GOAL OF THE EXERCISE:
Copy out the lines below without changes, beginning with the first line and going on through the line that contains "point(712,364)". Leave the pictures out of your answer.

■ ■ ■ ■

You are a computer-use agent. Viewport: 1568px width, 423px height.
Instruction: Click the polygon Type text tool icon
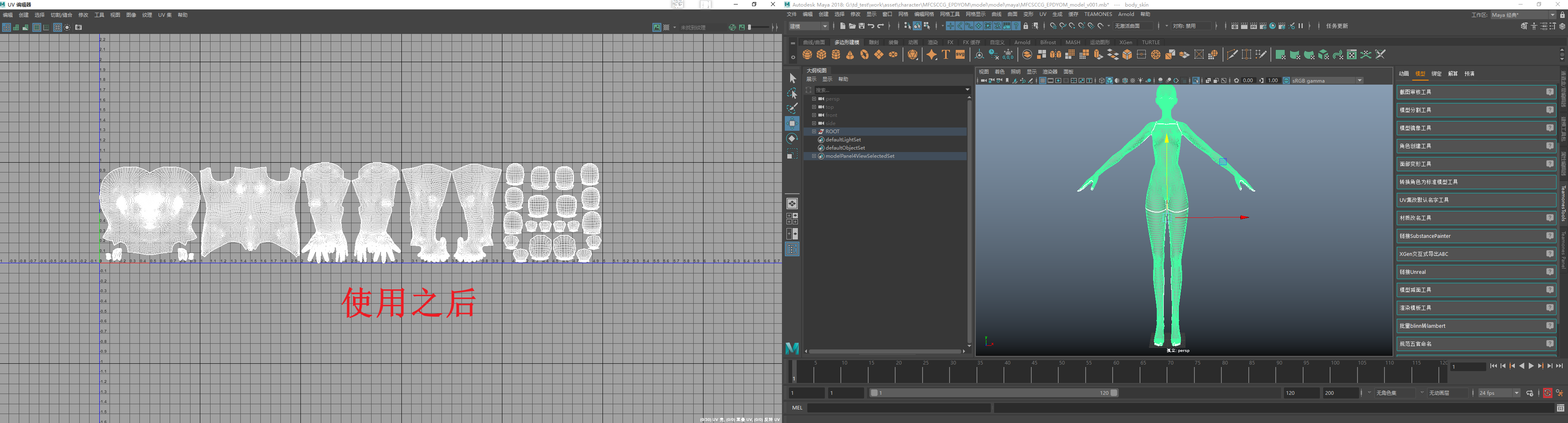[x=946, y=55]

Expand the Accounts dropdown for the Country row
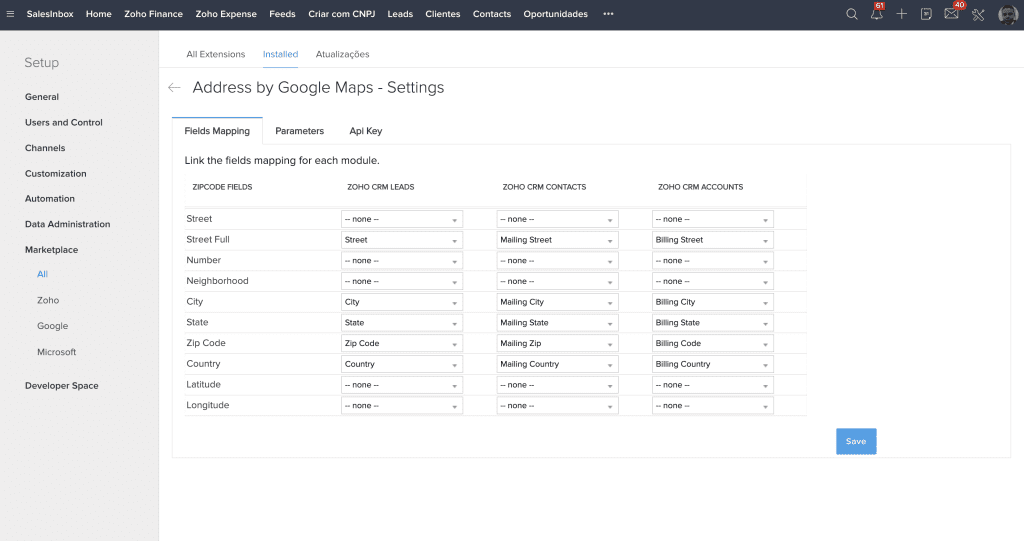point(712,364)
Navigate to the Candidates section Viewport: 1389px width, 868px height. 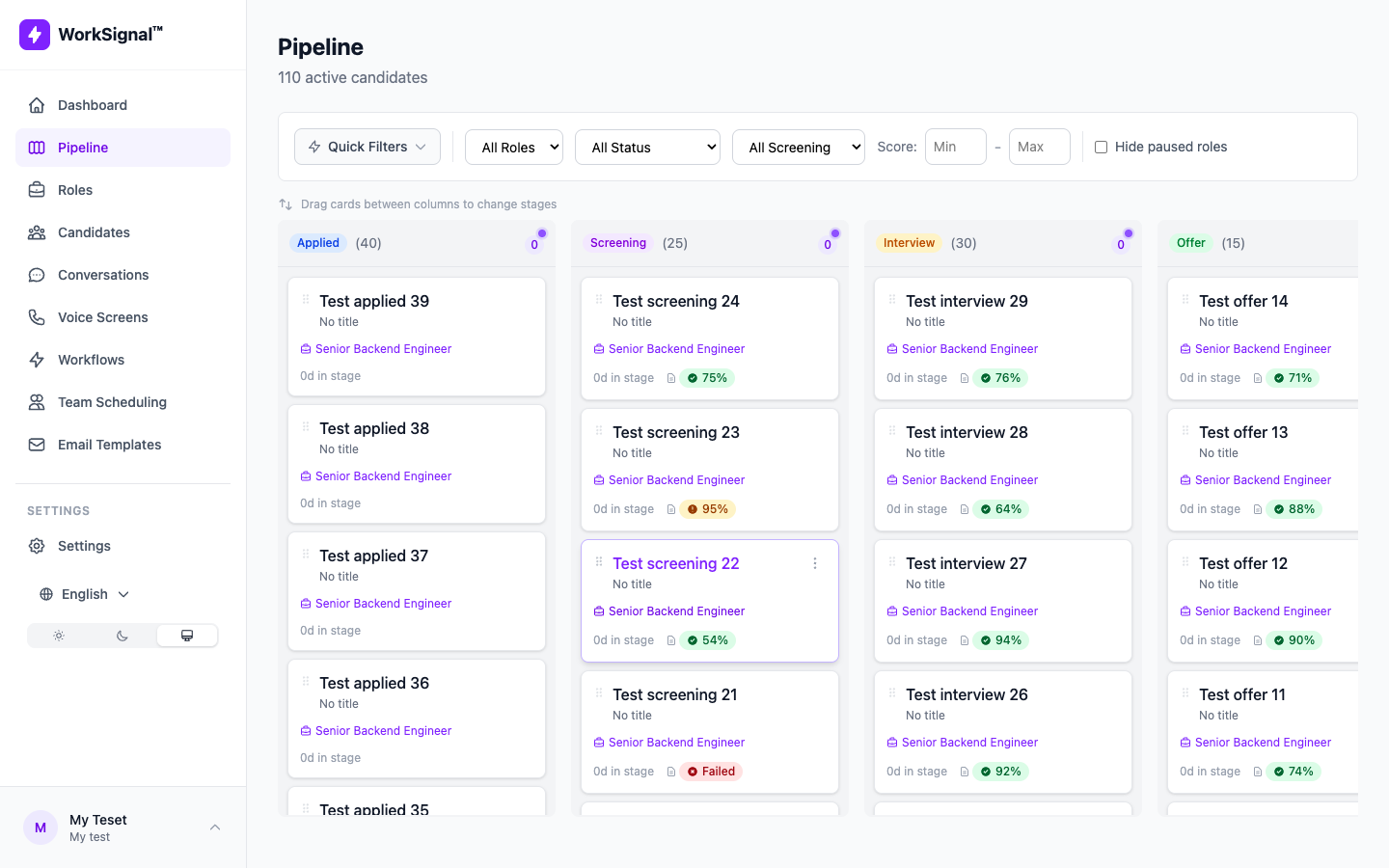pos(93,231)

■ ■ ■ ■

TASK RESPONSE:
You are a computer-use agent. Viewport: 1568px width, 423px height.
Instruction: Click the polygon Type text tool icon
[x=946, y=55]

Expand the Accounts dropdown for the Country row
point(712,364)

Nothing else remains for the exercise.